The CMBS conduit lenders have begun to specifically tailor their commercial real estate loans to enable them to ‘split’ the loan at a later stage between a CMBS and such an investor, with the investor taking a subordinated position in return for a higher margin through a private intercreditor arrangement. Such arrangements (known as A/B structures) enable the conduit lenders to offer borrowers higher advance rates against their properties than would typically be permissible if the whole loan were intended to be securitised.

Evolution of the new structures

The structural distinctions of CMBSs and other forms of securitisation lie principally in the servicing agreement, where sophisticated arrangements are made, often involving independent expert loan servicers, with responsibility often being divided between master servicers, whose role is similar to that of a facility agent on a syndicated loan, and special servicers, who are responsible for the enforcement and workouts of the loans. ‘Servicing standards’ are imposed on the servicers and are based on, but deliberately less onerous than, fiduciary obligations so as to give investors comfort that their interests are being protected when circumstances so require.
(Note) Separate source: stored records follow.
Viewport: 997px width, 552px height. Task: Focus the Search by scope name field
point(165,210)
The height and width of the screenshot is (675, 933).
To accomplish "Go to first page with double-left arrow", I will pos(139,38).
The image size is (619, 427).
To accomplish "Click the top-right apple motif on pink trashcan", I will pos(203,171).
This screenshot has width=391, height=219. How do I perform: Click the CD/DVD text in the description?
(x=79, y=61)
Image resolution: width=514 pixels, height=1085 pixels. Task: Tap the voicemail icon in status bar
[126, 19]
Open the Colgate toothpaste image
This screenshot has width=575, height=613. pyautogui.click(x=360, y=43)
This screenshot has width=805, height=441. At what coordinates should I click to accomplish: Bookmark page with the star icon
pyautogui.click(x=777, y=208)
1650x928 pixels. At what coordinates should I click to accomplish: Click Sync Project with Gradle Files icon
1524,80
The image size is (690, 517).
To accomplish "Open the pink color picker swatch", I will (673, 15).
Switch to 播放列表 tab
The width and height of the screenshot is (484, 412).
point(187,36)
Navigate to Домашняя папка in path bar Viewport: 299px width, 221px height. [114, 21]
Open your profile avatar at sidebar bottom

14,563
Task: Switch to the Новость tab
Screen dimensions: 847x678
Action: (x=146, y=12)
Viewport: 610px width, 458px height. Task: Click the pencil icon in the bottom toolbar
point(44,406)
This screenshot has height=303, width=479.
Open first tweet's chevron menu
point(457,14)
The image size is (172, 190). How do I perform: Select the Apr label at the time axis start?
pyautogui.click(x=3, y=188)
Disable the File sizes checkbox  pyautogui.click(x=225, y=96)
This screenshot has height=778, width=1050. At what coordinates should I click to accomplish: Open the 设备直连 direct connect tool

Typically, the servicing agreements also give junior investors (and sometimes B-piece lenders) consent or consultation rights on decisions as to disposals and material modifications and waivers. These junior investors are also often given the right to terminate the appointment of the servicers, this being seen as a means of ensuring the servicers perform properly. Servicing agreements become significantly more complex when the servicer is given responsibility for servicing loans on a cross-border basis. CMBS servicing has not yet received much attention from European legislators or regulators, and consequently it largely remains unclear whether any licences or approvals are needed for servicing and special servicing. As a result, arrangements are commonly made for servicing to be ‘fronted’ by licensed institutions or for them to be delegated to local entities.

The other key distinguishing characteristics of CMBSs lie in the extremely thorough loan and property disclosure contained in the transaction, offering circulars (which can run to more than 300 pages) and detailed reporting to investors on loan performance. Additionally, as the primary motivation for investment banks to establish conduit CMBS programmes is to take advantage of the arbitrage between capital markets costs of funds and commercial real estate lending rates, CMBSs often feature sophisticated profit extraction mechanisms.

Recent European transactions have seen the first European ‘interest-only’ (IO) strips used for this purpose. These are bonds that are structured to capture the difference between the capital markets and loan interest rates (on a weighted average basis) and they pay the same to the IO investor senior as to all other bondholders.

The pace of innovation in the European commercial real estate debt market seems, if anything, to be increasing. The UK Government has indicated that legislation will be introduced by January 2007 to allow for the creation of Real Estate Investment Trusts (Reits). A market of more than £1bn has developed for total return swaps (both income and capital) against the UK Investment Property Databank index, and 2006 is expected to see the first European commercial real estate CDOs. This seems certain to result in yet more new borrowers, new lenders and new structures for investing in real estate debt.

The European market is changing so quickly at present that it is is poised to overtake the US as the new centre of development for new real estate finance techniques.